Engrais : un marché toujours difficile à prévoir [par Yann Kerveno]

Malgré la détente récente du prix du gaz, il reste complexe d’y voir clair et de prendre les bonnes décisions !

“La situation est telle qu’il reste très difficile de se projeter” assène François Prier, chef de marché nutrition des plantes chez Arterris, témoignant de la circonspection qui règne toujours sur les marchés des engrais, qu’ils soient de synthèse ou organiques… “Avec la douceur de cet automne, le marché du gaz s’est un peu détendu” précise-t-il “cela a permis à des usines qui avaient cessé de produire à cause du coût du gaz, de revenir sur le marché, il y a donc une certaine détente sur le marché des produits azotés.” Pour le marché de l’urée, la situation est complètement différente et l’appétit de l’Inde, qui lance un nouvel appel d’offres plus tôt que prévu, est venue compliquer la donne. “Ce sont des appels d’offres qui portent sur des centaines de milliers de tonnes, voire plus d’un million de tonnes, cela pèse lourd sur le marché…” Les prix sont trois ou quatre fois supérieurs à ce qu’ils étaient il y a deux ans. “En 2020, nous étions à un plus bas historique, nous sommes là à un plus haut historique.”

Amendements organiques

On pourrait croire que les produits de substitution aux engrais de synthèse classique s’en sortent mieux.

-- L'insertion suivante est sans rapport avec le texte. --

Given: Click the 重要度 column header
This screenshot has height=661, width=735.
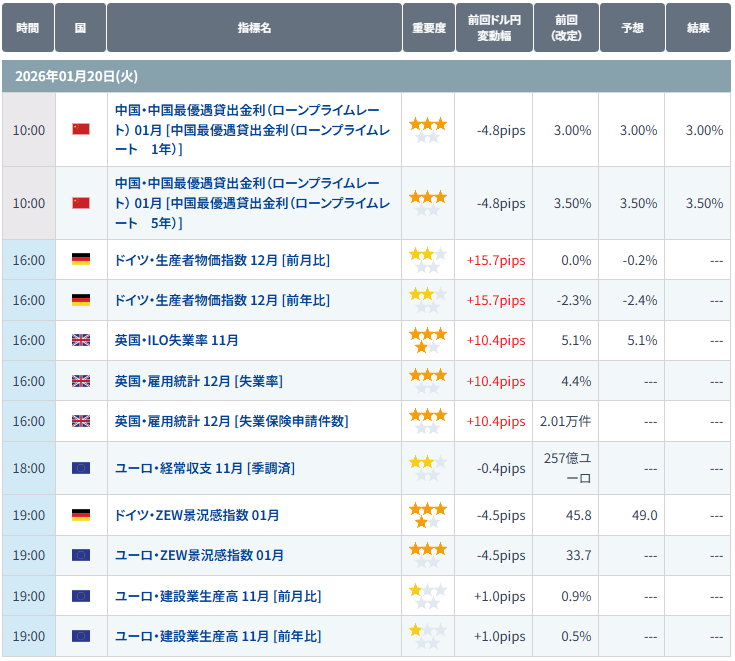Looking at the screenshot, I should [x=428, y=28].
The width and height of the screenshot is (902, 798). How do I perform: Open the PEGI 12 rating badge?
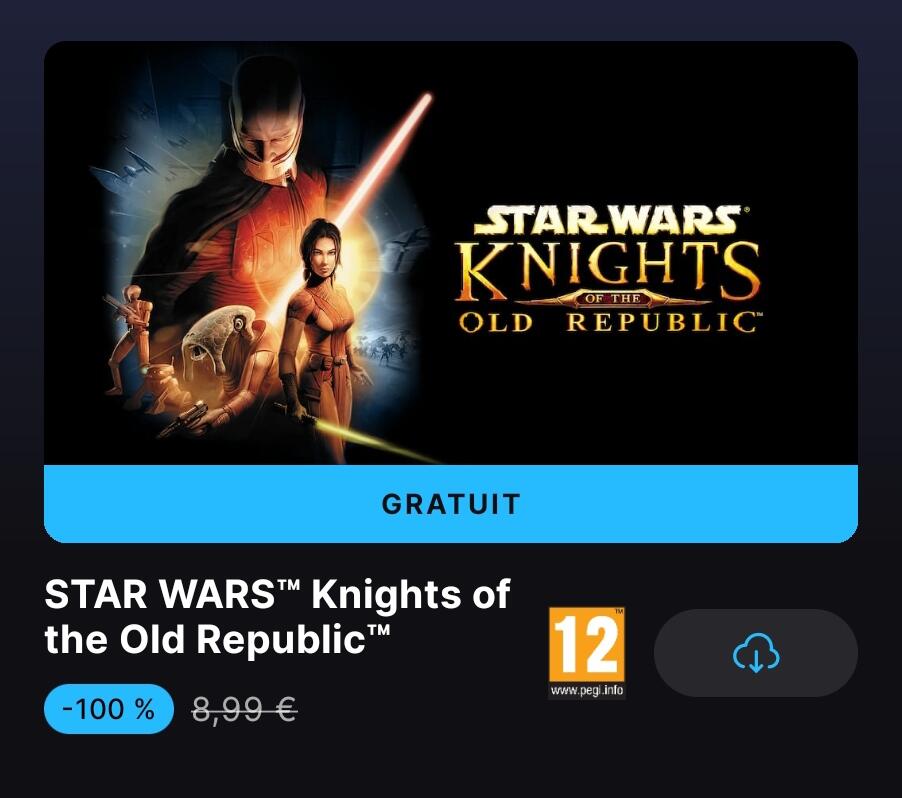click(x=587, y=652)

Ce n’est pas forcément le cas selon François Prier. Pour s’adapter, une partie des producteurs de céréales se sont en effet tournés vers les amendements organiques (compost) qui ont connu un afflux sans précédent. “Très vite, les producteurs se sont trouvés en flux tendus dans l’impossibilité de prendre de nouvelles commandes” témoigne encore François Prier. D’autant que les producteurs sont tout autant confrontés à des difficultés de sourcing et de prix de leurs matières premières pour leurs engrais organiques en bouchons. Pour couronner le tout, la grippe aviaire repartie dans l’Ouest de la France raréfie les ressources en fientes pour les mois qui viennent.

Équation logistique

S’il n’y avait que la question du prix, l’équation serait somme toute simple en dépit du poids sur les trésoreries. “Nous avons conseillé, et je pense que nous avons bien fait, aux agriculteurs de se couvrir petit à petit, camion par camion par exemple, ou de se grouper pour les achats, mais ce sont des méthodes auxquelles ils ne sont pas habitués” ajoute François Prier. Qui redoute une couche supplémentaire de problèmes alors que les ports s’engorgent. “Il faut espérer que lorsque les agriculteurs auront besoin de leurs engrais, il y ait alors suffisamment de camions pour les acheminer. La logistique est, cet hiver, un facteur de risque supplémentaire. Mais ce qui est sûr, c’est que les plus anciens dans le métier n’ont jamais connu pareille situation.”